═══ Provided data

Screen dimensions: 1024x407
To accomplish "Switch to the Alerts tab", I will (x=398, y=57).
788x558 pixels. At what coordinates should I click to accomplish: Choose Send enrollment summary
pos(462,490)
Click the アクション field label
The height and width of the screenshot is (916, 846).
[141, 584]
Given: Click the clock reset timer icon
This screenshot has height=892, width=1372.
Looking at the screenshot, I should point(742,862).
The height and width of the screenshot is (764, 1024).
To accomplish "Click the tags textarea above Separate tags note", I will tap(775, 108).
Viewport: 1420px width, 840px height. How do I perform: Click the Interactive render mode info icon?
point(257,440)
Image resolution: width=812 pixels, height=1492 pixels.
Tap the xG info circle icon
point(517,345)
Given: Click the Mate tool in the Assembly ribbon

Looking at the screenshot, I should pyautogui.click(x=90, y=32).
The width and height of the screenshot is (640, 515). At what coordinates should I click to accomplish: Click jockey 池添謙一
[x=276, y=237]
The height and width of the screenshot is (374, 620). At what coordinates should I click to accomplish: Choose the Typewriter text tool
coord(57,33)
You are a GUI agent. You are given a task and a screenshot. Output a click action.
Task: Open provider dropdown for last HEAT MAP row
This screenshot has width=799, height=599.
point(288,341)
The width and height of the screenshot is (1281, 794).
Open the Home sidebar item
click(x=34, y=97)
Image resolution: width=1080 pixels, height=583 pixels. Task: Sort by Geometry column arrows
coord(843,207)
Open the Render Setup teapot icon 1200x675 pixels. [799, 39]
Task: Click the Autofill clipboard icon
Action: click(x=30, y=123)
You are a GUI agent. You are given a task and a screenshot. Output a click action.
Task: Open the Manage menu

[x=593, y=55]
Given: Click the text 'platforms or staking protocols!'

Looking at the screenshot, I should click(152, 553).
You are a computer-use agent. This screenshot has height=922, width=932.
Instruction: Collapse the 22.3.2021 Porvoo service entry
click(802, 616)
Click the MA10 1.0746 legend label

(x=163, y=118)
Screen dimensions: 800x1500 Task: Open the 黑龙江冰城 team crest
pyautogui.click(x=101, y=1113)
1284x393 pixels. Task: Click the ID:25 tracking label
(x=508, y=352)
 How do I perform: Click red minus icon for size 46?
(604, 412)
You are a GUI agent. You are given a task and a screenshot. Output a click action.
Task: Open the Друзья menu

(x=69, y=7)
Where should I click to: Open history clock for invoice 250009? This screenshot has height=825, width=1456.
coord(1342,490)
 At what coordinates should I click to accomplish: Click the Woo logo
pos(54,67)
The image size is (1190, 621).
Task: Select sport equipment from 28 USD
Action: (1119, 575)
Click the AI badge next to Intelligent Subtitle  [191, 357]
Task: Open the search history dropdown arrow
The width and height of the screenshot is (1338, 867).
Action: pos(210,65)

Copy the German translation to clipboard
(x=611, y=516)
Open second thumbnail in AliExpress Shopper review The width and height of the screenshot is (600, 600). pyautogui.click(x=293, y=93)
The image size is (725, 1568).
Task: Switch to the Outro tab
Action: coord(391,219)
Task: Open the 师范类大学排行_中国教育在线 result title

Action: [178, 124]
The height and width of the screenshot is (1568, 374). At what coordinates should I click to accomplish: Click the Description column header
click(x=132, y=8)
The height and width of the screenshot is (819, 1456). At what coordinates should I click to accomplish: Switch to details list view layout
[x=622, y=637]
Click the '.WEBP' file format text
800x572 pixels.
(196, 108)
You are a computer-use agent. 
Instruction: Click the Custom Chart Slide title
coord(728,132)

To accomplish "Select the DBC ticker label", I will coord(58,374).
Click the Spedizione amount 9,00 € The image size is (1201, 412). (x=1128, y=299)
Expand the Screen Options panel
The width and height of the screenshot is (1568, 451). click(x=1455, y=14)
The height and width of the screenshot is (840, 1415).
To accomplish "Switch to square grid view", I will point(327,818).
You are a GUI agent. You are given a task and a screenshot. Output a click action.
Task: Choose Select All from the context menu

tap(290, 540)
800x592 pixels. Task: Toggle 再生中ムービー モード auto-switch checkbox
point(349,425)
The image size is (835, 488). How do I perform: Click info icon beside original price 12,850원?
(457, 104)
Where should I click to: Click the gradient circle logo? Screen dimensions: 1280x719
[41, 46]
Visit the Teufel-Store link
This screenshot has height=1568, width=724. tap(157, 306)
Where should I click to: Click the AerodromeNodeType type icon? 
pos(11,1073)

══════

Task to complete → Duplicate the part of the listing that opens with the line containing "Image resolution: width=812" and closes with the line containing "click(x=34, y=97)", both lines included, with every character unchanged.

Final result →
Image resolution: width=812 pixels, height=1492 pixels.
Tap the xG info circle icon
point(517,345)
Given: Click the Mate tool in the Assembly ribbon

Looking at the screenshot, I should pyautogui.click(x=90, y=32).
The width and height of the screenshot is (640, 515). At what coordinates should I click to accomplish: Click jockey 池添謙一
[x=276, y=237]
The height and width of the screenshot is (374, 620). At what coordinates should I click to accomplish: Choose the Typewriter text tool
coord(57,33)
You are a GUI agent. You are given a task and a screenshot. Output a click action.
Task: Open provider dropdown for last HEAT MAP row
This screenshot has width=799, height=599.
point(288,341)
The width and height of the screenshot is (1281, 794).
Open the Home sidebar item
click(x=34, y=97)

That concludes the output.